------ Data shown

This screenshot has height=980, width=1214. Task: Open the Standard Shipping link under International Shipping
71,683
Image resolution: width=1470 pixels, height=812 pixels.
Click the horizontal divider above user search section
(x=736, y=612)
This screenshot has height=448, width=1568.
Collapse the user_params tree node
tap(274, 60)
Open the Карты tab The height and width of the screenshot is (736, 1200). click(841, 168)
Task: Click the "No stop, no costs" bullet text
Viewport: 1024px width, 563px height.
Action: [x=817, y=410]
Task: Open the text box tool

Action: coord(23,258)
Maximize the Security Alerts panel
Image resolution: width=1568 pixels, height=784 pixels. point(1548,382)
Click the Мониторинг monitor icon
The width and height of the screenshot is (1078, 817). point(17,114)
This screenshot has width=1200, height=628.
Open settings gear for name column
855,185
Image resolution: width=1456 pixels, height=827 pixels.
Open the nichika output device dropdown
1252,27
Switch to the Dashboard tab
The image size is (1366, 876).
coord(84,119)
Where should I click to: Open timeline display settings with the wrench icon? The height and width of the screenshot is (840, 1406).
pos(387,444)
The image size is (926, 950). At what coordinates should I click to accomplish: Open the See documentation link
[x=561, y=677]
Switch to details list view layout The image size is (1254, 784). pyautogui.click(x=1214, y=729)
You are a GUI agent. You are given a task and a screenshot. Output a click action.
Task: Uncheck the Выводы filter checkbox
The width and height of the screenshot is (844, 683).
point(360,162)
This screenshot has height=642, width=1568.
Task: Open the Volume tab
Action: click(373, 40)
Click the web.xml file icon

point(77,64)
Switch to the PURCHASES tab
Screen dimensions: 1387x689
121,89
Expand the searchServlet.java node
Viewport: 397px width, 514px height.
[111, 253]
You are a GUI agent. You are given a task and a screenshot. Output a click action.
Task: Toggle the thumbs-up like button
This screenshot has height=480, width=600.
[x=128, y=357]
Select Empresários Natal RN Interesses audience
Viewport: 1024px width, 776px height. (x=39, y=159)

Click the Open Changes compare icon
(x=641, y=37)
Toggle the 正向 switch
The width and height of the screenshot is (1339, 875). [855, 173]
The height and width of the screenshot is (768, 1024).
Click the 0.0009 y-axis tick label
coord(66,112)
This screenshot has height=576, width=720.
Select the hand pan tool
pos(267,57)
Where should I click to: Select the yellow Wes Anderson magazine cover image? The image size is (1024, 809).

------------

▶ The task: Word for word, reproduce the listing from its first line through the line that has "This screenshot has height=448, width=1568." in it, and go no further.

▶ Answer area:
This screenshot has height=980, width=1214. Task: Open the Standard Shipping link under International Shipping
71,683
Image resolution: width=1470 pixels, height=812 pixels.
Click the horizontal divider above user search section
(x=736, y=612)
This screenshot has height=448, width=1568.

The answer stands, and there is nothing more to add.